Quelques idées pour un timbre poste dans lequel l’horloge se serait affolée. Une ébauche de projet, une armature.
Rua de la Rossela, impasse Miqueu de Montanha (hier et aujourd’hui)
La rue de la Rousselle est une des plus anciennes rues de Bordeaux. Au Moyen Âge, elle était le centre d’un important commerce : vente en gros de poissons salés, huiles provenant du pressurage des poissons, sel récolté dans les marais salants du Golfe de Gascogne. On vendait des morues, des harengs, des sardines, du savon et des huiles. D’après Camille Julian, les étals de poissons frais et autres poissons salés empuantaient l’air du quai des Salinières jusqu’à la rue Sainte Colombe. On est au bord du Peugue et de la Garonne, la zone est marécageuse, régulièrement inondée à l’extérieure des fortifications de la deuxième enceinte.

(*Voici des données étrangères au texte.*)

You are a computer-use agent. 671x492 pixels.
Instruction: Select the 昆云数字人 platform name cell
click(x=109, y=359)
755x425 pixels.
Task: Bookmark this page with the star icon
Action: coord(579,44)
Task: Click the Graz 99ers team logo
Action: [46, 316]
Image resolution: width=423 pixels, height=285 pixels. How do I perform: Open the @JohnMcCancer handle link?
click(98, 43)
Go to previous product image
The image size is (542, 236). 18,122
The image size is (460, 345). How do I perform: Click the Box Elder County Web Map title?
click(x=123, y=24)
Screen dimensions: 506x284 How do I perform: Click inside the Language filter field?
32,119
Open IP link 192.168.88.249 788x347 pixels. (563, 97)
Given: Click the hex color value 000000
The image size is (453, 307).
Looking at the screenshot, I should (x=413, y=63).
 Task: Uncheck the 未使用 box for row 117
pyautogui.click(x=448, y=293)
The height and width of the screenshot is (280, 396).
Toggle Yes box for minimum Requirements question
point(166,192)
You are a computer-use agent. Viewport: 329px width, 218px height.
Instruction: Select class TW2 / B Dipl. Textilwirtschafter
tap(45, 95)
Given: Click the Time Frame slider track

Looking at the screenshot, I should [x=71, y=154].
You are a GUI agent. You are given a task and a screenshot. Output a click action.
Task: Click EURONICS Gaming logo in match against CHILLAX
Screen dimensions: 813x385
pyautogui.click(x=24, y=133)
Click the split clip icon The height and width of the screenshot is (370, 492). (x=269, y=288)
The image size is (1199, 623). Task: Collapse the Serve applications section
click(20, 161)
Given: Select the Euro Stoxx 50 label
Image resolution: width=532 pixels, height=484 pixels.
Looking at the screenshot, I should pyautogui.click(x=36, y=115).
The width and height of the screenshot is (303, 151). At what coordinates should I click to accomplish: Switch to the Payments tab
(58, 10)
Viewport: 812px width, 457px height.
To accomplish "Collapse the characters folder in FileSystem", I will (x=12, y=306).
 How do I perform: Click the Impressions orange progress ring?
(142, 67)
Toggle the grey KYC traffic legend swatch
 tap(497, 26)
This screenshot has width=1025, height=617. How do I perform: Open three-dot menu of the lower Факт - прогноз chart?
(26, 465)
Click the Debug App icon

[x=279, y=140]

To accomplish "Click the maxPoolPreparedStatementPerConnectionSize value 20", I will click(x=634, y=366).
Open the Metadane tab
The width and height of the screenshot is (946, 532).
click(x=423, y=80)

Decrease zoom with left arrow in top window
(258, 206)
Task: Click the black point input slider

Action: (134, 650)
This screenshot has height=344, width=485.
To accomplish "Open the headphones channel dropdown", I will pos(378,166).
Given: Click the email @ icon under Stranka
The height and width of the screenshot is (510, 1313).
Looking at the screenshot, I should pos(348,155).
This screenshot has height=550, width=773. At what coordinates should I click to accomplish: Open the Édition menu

Le 3 juin 1165, une bulle du pape mentionne pour la première fois cette rue car plusieurs maisons appartiennent à l’abbaye de La Sauve, riche et prospère durant tout le Moyen Âge. Ces maisons sont à quelques pas de la chapelle Saint-Jean construite sur pilotis au bord du Peugue pour les pèlerins de Saint-Jacques de Compostelle.
En 1367, un extrait de compte nous permet de savoir que Pierre Vigier (Petrus Vigerii) habitant de la rue de la Rousselle (de Rossela) est débiteur (debet) pour la maison neuve qui fait le coin, près de la Devise, autrement dit de la Grande Charpenterie (pro domo nova que est in angulo, juxta Diviciam, sive ruam Magne-Carpenterie). La rue de la Devise, anciennement Devèze, recouvrait le fleuve souterrain de Bordeaux du même nom.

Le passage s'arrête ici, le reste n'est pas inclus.